MEV Sandwich Attack Scams on Discord
Fake MEV protection tools and bots are promoted through Discord DeFi communities, collecting deposits or wallet approvals under the guise of shielding users from front-running attacks.
Part of: MEV Sandwich Attack Scams
Last reviewed: 9 June 2026
As awareness of MEV sandwich attacks has grown in the DeFi community, so has a secondary scam layer: fake protection services that exploit users' desire to defend against front-running. Discord DeFi servers are where traders discuss MEV strategies and share tools, making them an ideal distribution channel for fraudulent protection products.
The scam flips the original attack on its head: instead of front-running a trade, the fraudster collects fees or approvals in exchange for protection that is never delivered. The technical language surrounding MEV creates a plausible justification for why a specialized, paid protection service might be necessary, and legitimate MEV research does exist, blurring the line for non-expert users.
How this scam works on Discord
In Discord DeFi servers, community members or bots post about a new MEV protection bot or private RPC endpoint that routes transactions away from public mempools. The service claims to prevent sandwich attacks by submitting through private channels, citing real MEV protection concepts. A subscription fee is charged in cryptocurrency or wallet approval is required to register.
Some fake tools are partially functional: they route transactions through a private endpoint but extract a hidden fee on each trade, or they collect a subscription without providing any meaningful protection and cannot demonstrate their effectiveness in any verifiable way. More harmful variants are outright credential collectors, requiring wallet signature that grants the tool broad spending permissions.
Common red flags
- MEV protection tool was introduced through an unsolicited DM or a Discord bot rather than through established DeFi security communities
- Service requires you to sign a broad wallet approval or connect with permissions beyond what transaction routing requires
- Tool claims guaranteed protection from all MEV attacks without explaining the technical mechanism
- Subscription must be paid in cryptocurrency with no refund option
- The service cannot point to verifiable independent testing or security audit of its protection mechanism
- The tool's GitHub repository or smart contracts cannot be found or verified publicly
- Discord account promoting the tool was created recently and has no prior technical contributions to the community
How to protect yourself
- Use only MEV protection tools from established, publicly verified projects with open-source code and known security researchers behind them
- Never sign wallet approvals for a trading tool beyond the specific permissions needed for transaction submission
- Verify any private RPC endpoint through the protocol's official documentation rather than Discord recommendations
- Research MEV protection options through established DeFi research platforms rather than Discord promotions
- Remember that no tool can guarantee elimination of all MEV extraction - be skeptical of absolute protection claims
- Test any new trading tool with minimal funds before routing significant transaction volume through it
How to report it
- Report the Discord account or bot to Discord Trust and Safety at discord.com/safety
- Report suspected fraudulent tools to the legitimate DeFi security community so they can issue warnings
- File a complaint with the IC3 at ic3.gov if financial losses occurred
- Report to the CFTC at cftc.gov/complaint if the fraud involves commodity market manipulation
Frequently asked questions
Are any MEV protection services legitimate?

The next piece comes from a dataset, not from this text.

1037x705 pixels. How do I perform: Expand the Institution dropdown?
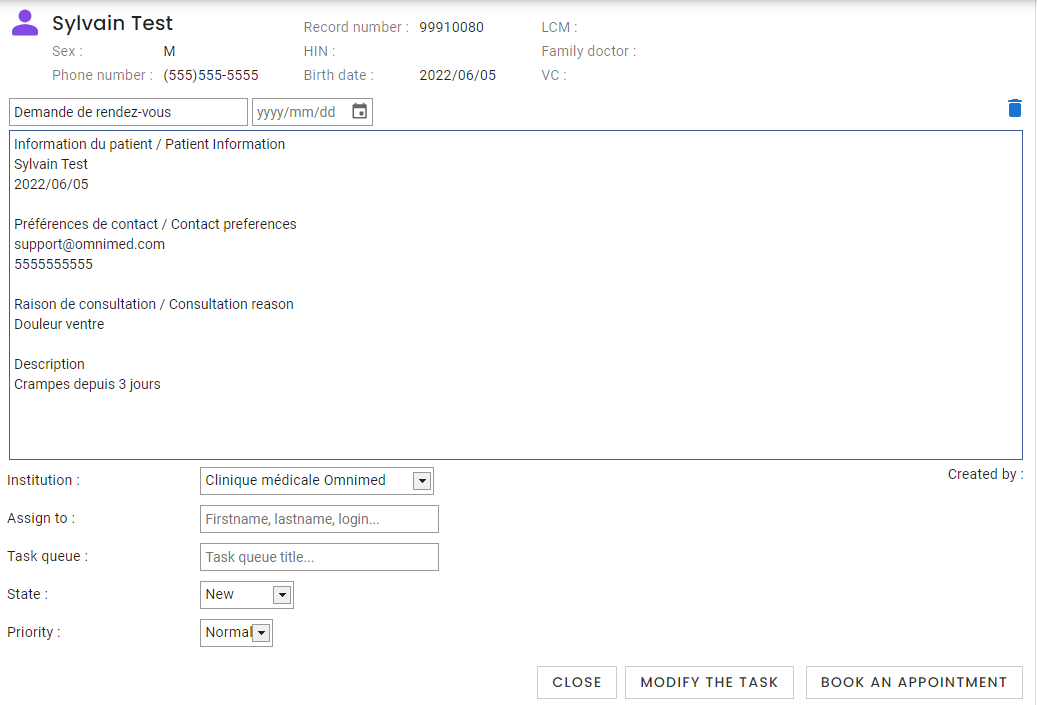tap(422, 481)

Yes. Legitimate MEV protection involves routing transactions through established private relayer networks with verifiable open-source code and no requirement for broad wallet approvals. Key projects in this space have public security research backing and documented performance data.
How can I tell if a Discord-promoted DeFi tool is trustworthy?
Check whether the tool has an established GitHub repository with a history of contributions from known developers, independent security audits, and references from reputable DeFi research publications rather than only Discord promotion.
What permissions does a legitimate transaction router actually need?
A private RPC endpoint for transaction submission requires no wallet approvals at all - it simply receives and submits signed transactions. Any tool asking for token spend approvals or wallet signatures beyond a simple connection handshake is requesting more than routing requires.